### EXERCISE
Transcribe the records in full, keeping every word exactly as given.

▬▬▬▬▬▬

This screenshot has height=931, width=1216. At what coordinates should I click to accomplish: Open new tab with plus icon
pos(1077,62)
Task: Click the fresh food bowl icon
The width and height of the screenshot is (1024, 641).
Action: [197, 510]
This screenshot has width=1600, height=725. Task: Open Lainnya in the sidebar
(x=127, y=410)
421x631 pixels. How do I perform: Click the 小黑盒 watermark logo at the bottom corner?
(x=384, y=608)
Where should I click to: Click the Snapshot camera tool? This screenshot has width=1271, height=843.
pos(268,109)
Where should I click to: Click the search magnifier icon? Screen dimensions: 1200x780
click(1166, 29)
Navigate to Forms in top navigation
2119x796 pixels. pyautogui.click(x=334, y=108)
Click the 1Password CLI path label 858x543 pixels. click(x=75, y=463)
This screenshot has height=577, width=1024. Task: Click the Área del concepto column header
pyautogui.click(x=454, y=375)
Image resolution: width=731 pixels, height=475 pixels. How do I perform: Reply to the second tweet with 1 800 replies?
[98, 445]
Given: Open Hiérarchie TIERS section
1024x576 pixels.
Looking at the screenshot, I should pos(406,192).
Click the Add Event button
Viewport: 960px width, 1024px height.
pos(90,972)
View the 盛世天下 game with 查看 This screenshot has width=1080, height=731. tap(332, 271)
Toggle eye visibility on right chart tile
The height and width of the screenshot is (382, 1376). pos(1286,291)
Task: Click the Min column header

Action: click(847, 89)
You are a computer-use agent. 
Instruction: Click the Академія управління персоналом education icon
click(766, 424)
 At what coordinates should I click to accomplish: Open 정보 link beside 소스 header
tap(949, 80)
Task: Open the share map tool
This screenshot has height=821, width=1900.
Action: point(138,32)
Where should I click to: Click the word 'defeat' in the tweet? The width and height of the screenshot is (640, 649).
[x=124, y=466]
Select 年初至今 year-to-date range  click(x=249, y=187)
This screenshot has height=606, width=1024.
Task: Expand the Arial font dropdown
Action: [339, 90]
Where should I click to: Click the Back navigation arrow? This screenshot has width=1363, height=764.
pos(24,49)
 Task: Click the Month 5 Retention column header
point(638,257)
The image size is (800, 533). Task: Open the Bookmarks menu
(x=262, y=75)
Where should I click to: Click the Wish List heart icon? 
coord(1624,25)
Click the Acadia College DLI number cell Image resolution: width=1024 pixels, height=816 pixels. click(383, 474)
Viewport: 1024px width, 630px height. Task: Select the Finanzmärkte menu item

▬▬▬▬▬▬

### ANSWER BELOW
This screenshot has height=931, width=1216. At what coordinates should I click to accomplish: Open new tab with plus icon
pos(1077,62)
Task: Click the fresh food bowl icon
The width and height of the screenshot is (1024, 641).
Action: [197, 510]
This screenshot has width=1600, height=725. Task: Open Lainnya in the sidebar
(x=127, y=410)
421x631 pixels. How do I perform: Click the 小黑盒 watermark logo at the bottom corner?
(x=384, y=608)
Where should I click to: Click the Snapshot camera tool? This screenshot has width=1271, height=843.
pos(268,109)
Where should I click to: Click the search magnifier icon? Screen dimensions: 1200x780
click(1166, 29)
Navigate to Forms in top navigation
2119x796 pixels. pyautogui.click(x=334, y=108)
Click the 1Password CLI path label 858x543 pixels. click(x=75, y=463)
This screenshot has height=577, width=1024. Task: Click the Área del concepto column header
pyautogui.click(x=454, y=375)
Image resolution: width=731 pixels, height=475 pixels. How do I perform: Reply to the second tweet with 1 800 replies?
[98, 445]
Given: Open Hiérarchie TIERS section
1024x576 pixels.
Looking at the screenshot, I should pos(406,192).
Click the Add Event button
Viewport: 960px width, 1024px height.
pos(90,972)
View the 盛世天下 game with 查看 This screenshot has width=1080, height=731. tap(332, 271)
Toggle eye visibility on right chart tile
The height and width of the screenshot is (382, 1376). pos(1286,291)
Task: Click the Min column header

Action: click(847, 89)
You are a computer-use agent. 
Instruction: Click the Академія управління персоналом education icon
click(766, 424)
 At what coordinates should I click to accomplish: Open 정보 link beside 소스 header
tap(949, 80)
Task: Open the share map tool
This screenshot has height=821, width=1900.
Action: point(138,32)
Where should I click to: Click the word 'defeat' in the tweet? The width and height of the screenshot is (640, 649).
[x=124, y=466]
Select 年初至今 year-to-date range  click(x=249, y=187)
This screenshot has height=606, width=1024.
Task: Expand the Arial font dropdown
Action: [339, 90]
Where should I click to: Click the Back navigation arrow? This screenshot has width=1363, height=764.
pos(24,49)
 Task: Click the Month 5 Retention column header
point(638,257)
The image size is (800, 533). Task: Open the Bookmarks menu
(x=262, y=75)
Where should I click to: Click the Wish List heart icon? 
coord(1624,25)
Click the Acadia College DLI number cell Image resolution: width=1024 pixels, height=816 pixels. click(383, 474)
Viewport: 1024px width, 630px height. Task: Select the Finanzmärkte menu item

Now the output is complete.